### TO DO
Without including any images, repeat the listing below exactly.

### RECORDS FOR PROCESSING

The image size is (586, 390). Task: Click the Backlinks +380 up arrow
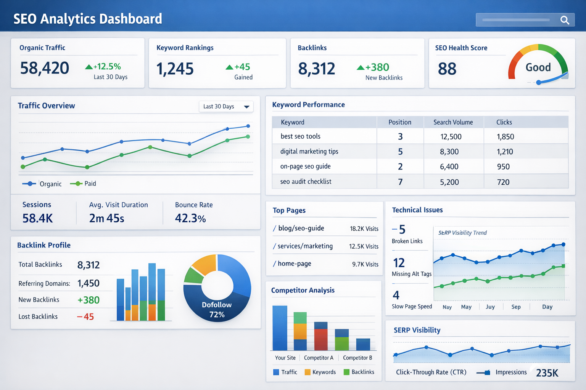(x=361, y=68)
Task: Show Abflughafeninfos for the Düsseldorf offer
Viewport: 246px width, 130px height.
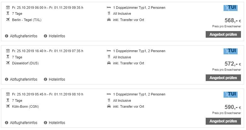Action: 24,79
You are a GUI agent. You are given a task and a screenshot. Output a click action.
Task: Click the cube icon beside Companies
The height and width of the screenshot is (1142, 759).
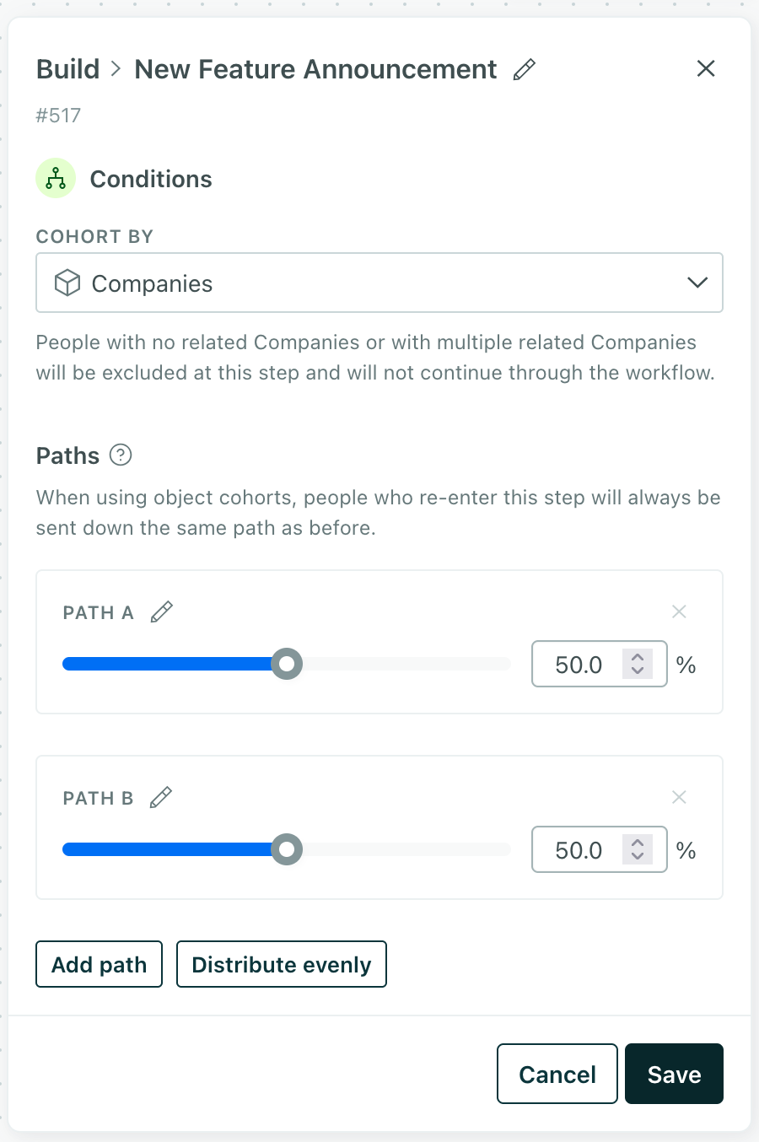(x=67, y=283)
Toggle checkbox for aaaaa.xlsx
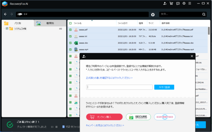This screenshot has height=132, width=212. pyautogui.click(x=70, y=43)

### RESULT FOR THIS TASK
The image size is (586, 390). Task: Click the Backlinks +380 up arrow
(x=361, y=68)
Task: Show Abflughafeninfos for the Düsseldorf offer
Viewport: 246px width, 130px height.
Action: 24,79
You are a GUI agent. You are given a task and a screenshot. Output a click action.
Task: Click the cube icon beside Companies
The height and width of the screenshot is (1142, 759).
(x=67, y=283)
Toggle checkbox for aaaaa.xlsx
This screenshot has height=132, width=212. pyautogui.click(x=70, y=43)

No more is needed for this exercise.